>>>>>

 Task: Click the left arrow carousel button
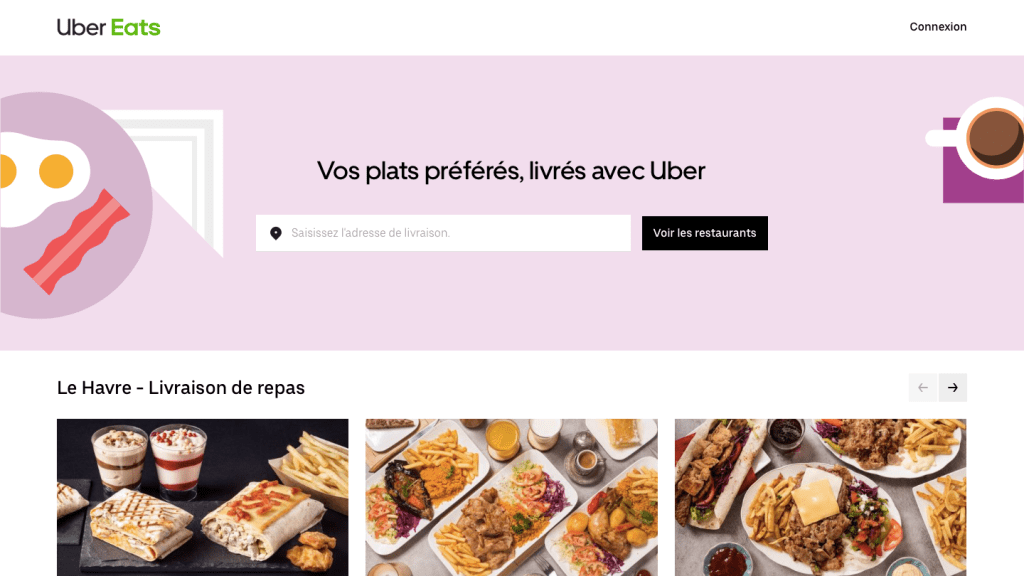923,388

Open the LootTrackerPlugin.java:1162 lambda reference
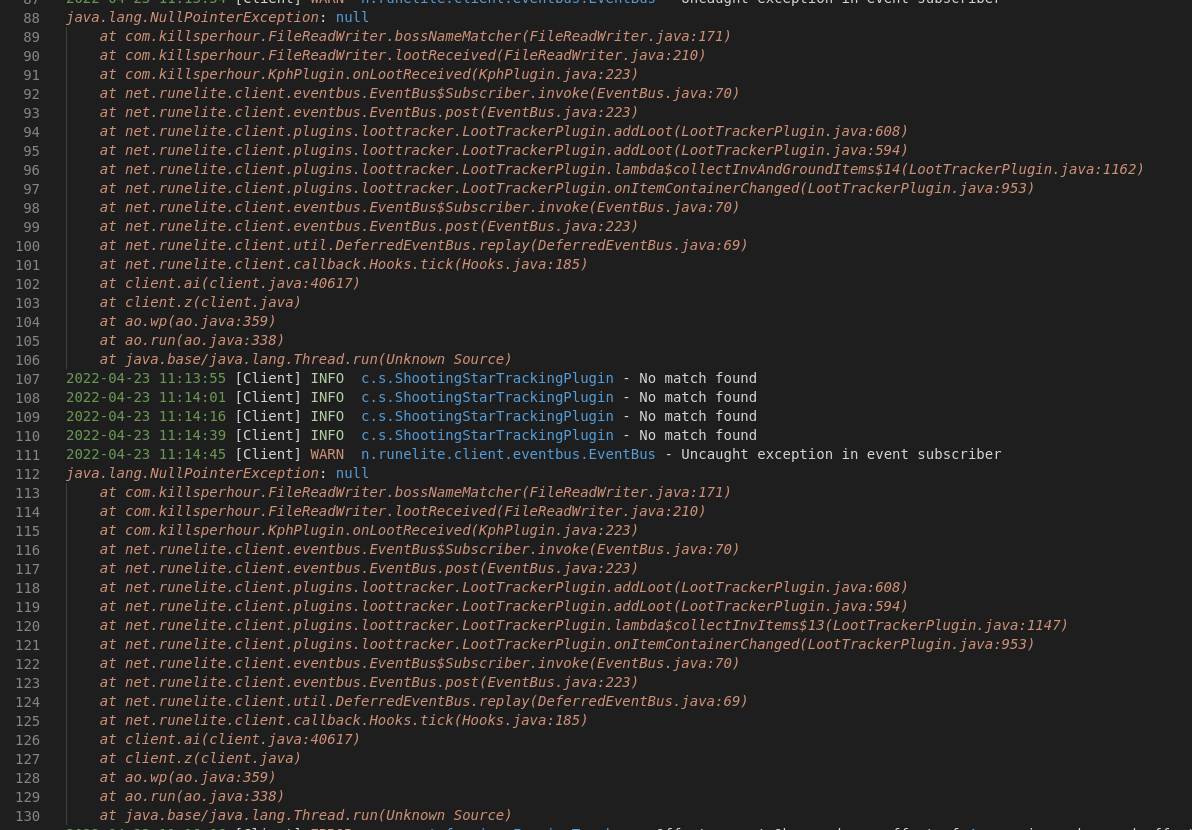click(x=1022, y=169)
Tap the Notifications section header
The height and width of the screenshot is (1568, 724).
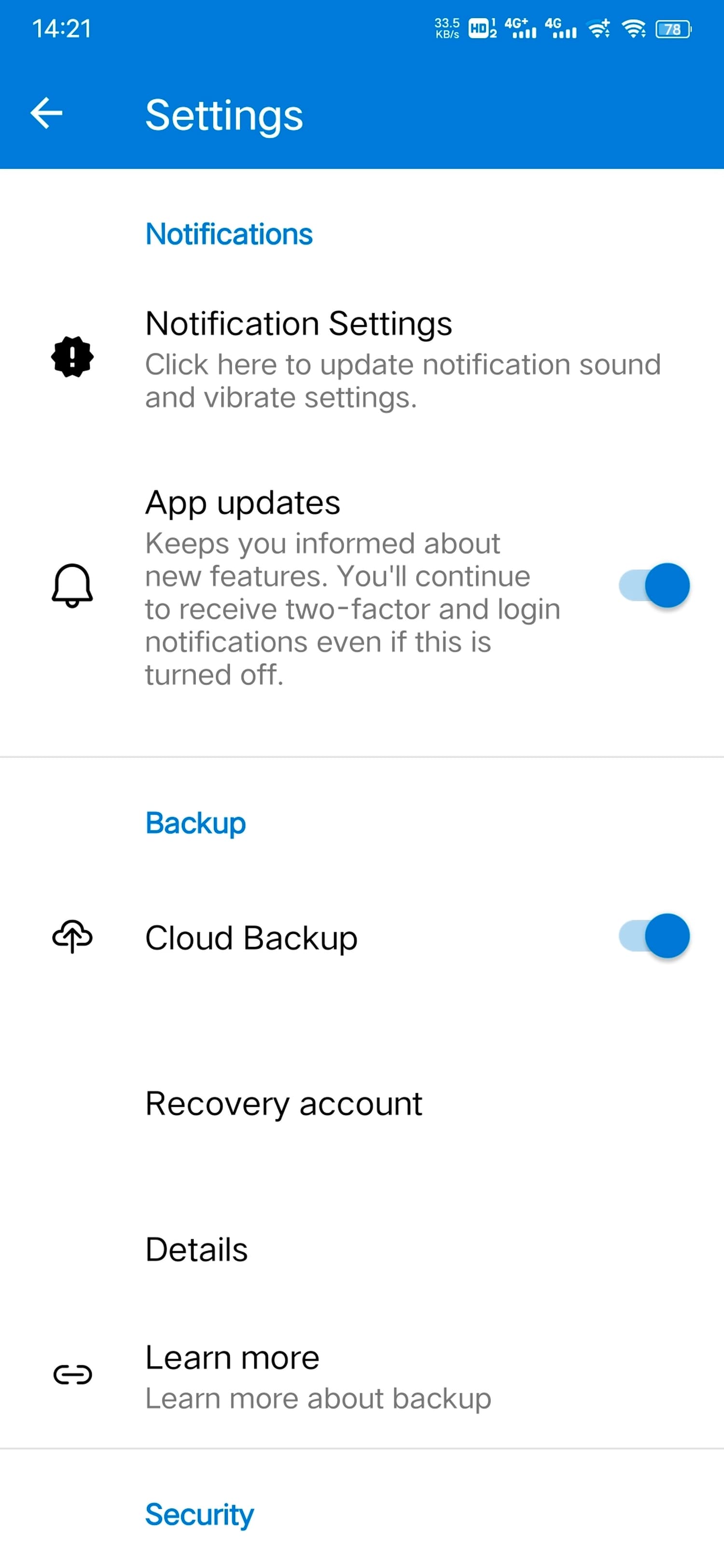229,234
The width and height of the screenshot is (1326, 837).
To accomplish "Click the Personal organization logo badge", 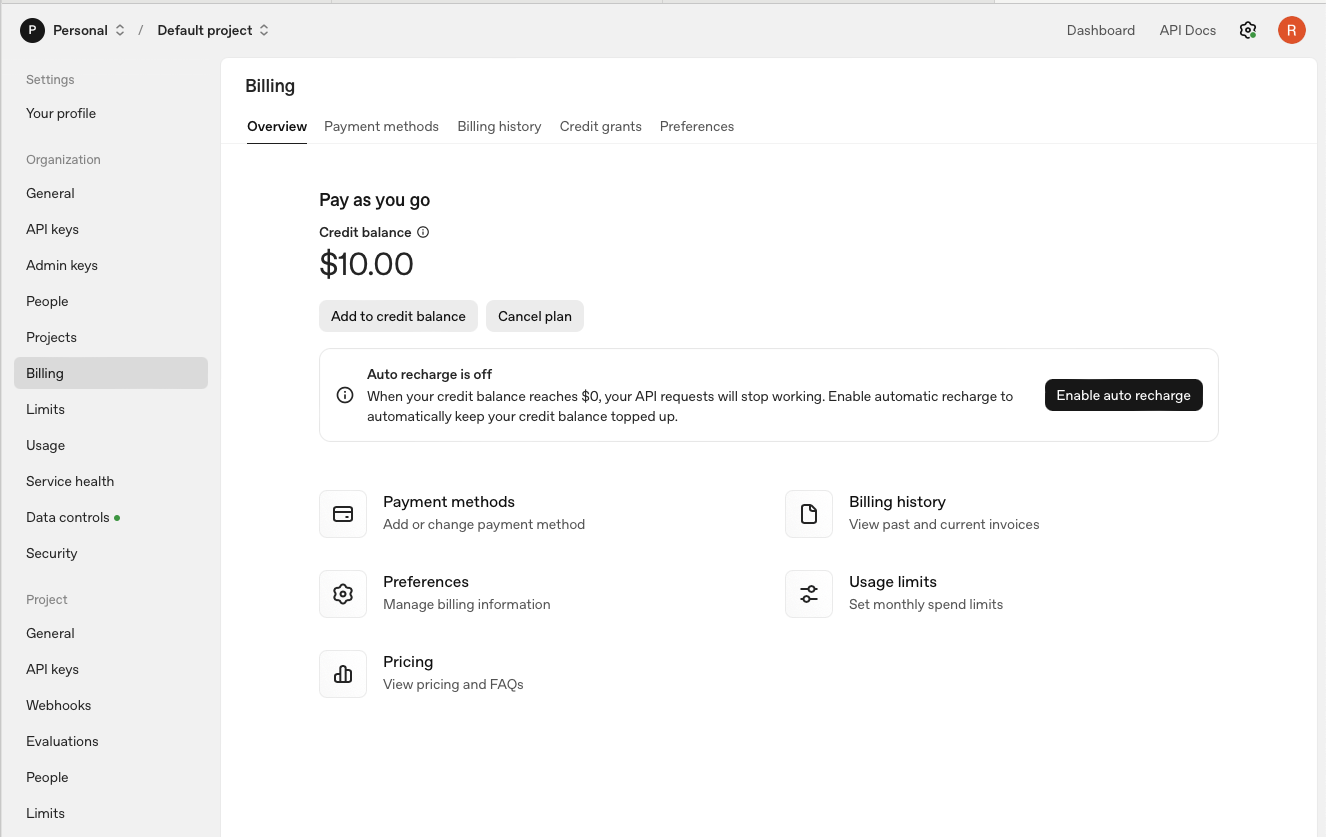I will pos(32,30).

<<<<<

DESCRIPTION OF THE TASK
Restate exactly, please, only the lines between the start of the data and the line containing "The width and", both ends included, skipping the pictures.

TASK OUTPUT
 Task: Click the left arrow carousel button
923,388

Open the LootTrackerPlugin.java:1162 lambda reference
click(x=1022, y=169)
Tap the Notifications section header
The height and width of the screenshot is (1568, 724).
229,234
The width and height of the screenshot is (1326, 837).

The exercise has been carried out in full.